* [Task statement] Answer with a bare number: the count of lines in the records below that have the word "height".

* [Stored records]
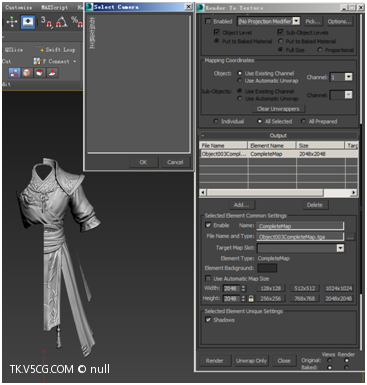The image size is (367, 385).
Task: Click the P Connect tool icon
Action: point(37,61)
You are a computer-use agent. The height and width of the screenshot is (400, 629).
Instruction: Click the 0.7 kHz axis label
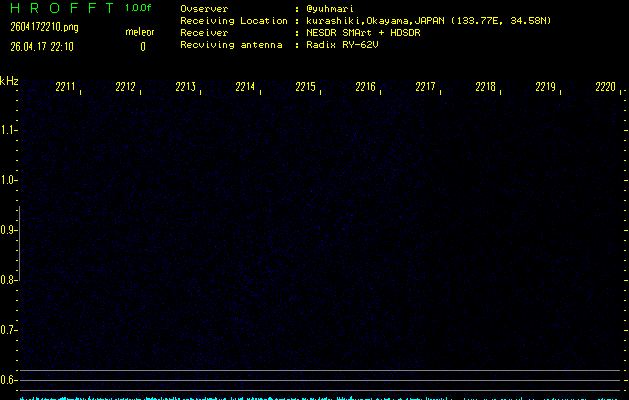coord(8,330)
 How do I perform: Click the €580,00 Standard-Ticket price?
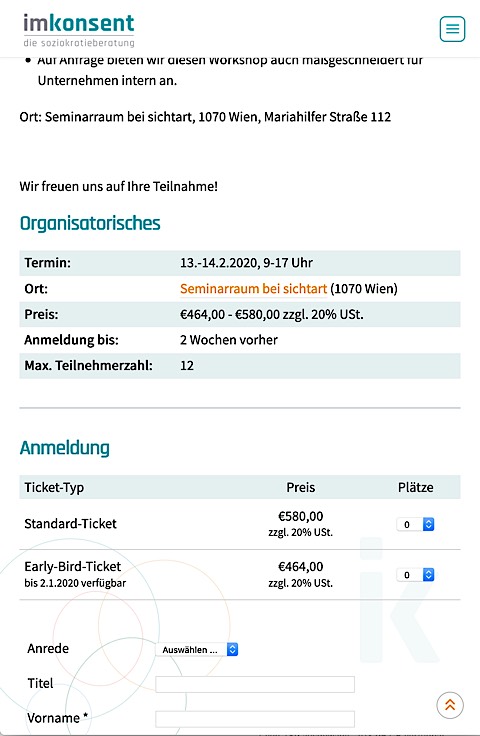pyautogui.click(x=301, y=516)
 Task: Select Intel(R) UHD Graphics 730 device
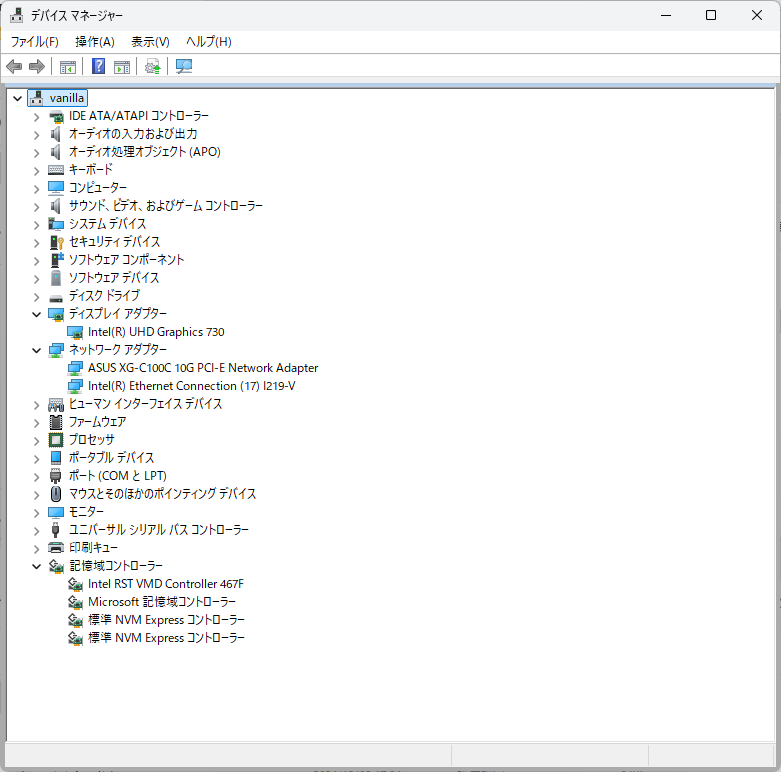[x=156, y=332]
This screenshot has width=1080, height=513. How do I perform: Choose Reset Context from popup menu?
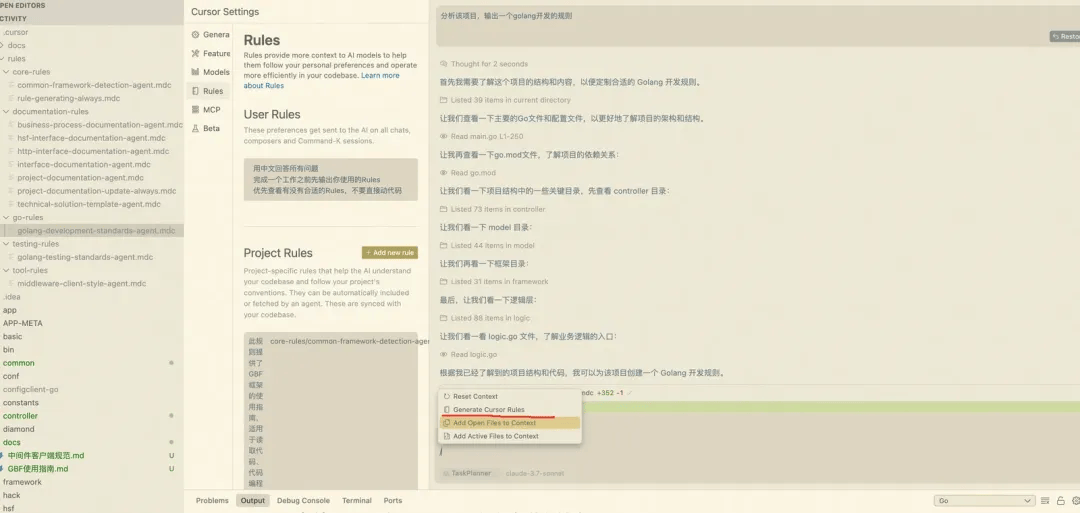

* [Task response] 2